Jarenlang haatte ik mijn lichaam.

Erop terugkijkend beschouwde ik het als een soort ‘hel van vlees’, die er nooit wilde uitzien en voelen zoals ik dacht dat het moest.

Terwijl mijn lijf enorme hoeveelheden alcohol en sigaretten verstouwde en zo goed en zo kwaad als het ging verwerkte, bleef ik verdrietig kritisch.

En natuurlijk deed ik er van alles aan, want discipline is mijn ding.

Diëten, maandenlang elke dag sporten, niet eten, ‘gezond’ eten.

En natuurlijk had dat effect.

Ik kreeg meer spieren en het vet op mijn buik en rond mijn middel verdween.

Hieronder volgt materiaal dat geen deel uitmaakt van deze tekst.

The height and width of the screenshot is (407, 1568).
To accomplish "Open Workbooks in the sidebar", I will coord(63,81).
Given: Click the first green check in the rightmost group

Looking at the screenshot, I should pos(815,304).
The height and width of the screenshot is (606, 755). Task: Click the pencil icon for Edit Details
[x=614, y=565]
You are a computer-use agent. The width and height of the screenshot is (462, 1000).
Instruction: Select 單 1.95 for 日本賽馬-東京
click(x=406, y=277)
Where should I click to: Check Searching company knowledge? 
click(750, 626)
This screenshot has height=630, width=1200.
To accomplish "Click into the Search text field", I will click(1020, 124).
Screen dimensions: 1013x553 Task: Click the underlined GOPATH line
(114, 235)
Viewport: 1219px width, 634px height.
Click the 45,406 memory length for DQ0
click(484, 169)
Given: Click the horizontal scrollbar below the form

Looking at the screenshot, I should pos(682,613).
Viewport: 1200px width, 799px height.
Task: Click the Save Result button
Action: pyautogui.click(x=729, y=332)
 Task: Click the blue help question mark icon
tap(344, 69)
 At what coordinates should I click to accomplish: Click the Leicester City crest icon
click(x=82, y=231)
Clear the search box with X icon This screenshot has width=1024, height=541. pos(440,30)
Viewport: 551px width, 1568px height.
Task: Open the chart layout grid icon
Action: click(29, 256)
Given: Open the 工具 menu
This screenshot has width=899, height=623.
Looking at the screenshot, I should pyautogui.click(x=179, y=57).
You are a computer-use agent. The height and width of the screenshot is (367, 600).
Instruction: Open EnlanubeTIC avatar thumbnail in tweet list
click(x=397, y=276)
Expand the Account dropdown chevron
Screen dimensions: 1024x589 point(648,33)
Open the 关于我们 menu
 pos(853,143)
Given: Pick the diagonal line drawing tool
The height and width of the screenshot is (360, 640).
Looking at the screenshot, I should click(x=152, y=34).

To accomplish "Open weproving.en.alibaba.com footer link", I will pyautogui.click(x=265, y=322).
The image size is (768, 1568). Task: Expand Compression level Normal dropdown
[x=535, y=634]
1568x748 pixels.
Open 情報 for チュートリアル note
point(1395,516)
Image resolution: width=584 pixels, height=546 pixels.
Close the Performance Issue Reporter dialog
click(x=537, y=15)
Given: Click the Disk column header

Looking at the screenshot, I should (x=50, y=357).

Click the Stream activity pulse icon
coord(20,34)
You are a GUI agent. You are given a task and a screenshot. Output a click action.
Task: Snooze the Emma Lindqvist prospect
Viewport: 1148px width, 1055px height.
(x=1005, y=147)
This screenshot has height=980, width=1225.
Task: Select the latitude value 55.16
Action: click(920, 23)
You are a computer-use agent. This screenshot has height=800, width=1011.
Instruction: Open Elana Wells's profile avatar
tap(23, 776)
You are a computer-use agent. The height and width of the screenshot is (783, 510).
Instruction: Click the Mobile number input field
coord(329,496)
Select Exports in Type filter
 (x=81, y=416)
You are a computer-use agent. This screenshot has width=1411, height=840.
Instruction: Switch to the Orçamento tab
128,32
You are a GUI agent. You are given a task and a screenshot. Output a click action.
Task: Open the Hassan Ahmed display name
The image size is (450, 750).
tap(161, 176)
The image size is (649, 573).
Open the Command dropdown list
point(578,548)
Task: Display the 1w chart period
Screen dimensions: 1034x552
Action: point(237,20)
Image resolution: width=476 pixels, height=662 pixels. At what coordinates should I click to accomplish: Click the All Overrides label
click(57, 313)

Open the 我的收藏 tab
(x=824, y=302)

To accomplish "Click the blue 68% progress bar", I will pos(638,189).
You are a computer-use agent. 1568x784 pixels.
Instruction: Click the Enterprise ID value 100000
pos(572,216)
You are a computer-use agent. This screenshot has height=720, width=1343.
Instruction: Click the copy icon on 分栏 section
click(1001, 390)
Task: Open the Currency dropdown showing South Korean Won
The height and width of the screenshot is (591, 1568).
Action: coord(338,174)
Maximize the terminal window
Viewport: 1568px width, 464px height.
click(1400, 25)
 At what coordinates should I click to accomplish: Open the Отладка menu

Cosmetisch gezien werd het ‘beter’ en dat bezorgde me af en toe een gevoel van trots, van overwinning, van hard verworven resultaat.

Maar die fixatie op een heel specifiek lijf, en de dingen die ik mezelf ontzag, keerden zich uiteindelijk altijd tegen me.

Er ontstond metaalmoeheid, weerstand, een diepe vermoeidheid rondom al dat strenge gedoe, een onmiskenbare tegenzin.

Het resultaat was dat ik er helemaal klaar mee was en verviel in oud gedrag.

‘Je moet gewoon van je lichaam houden zoals het is’ leek een prachtig logische opvatting, maar het was totaal onhaalbaar.

Hoe vaak ik ook op de bank zat (of gewichten tilde) en tegen mezelf zei dat mijn lichaam goed was en ongelooflijk sterk, dat het uniek was en mij altijd ondersteunde, ik geloofde het gewoon niet.

Op de een of andere manier is die strijd weggevallen.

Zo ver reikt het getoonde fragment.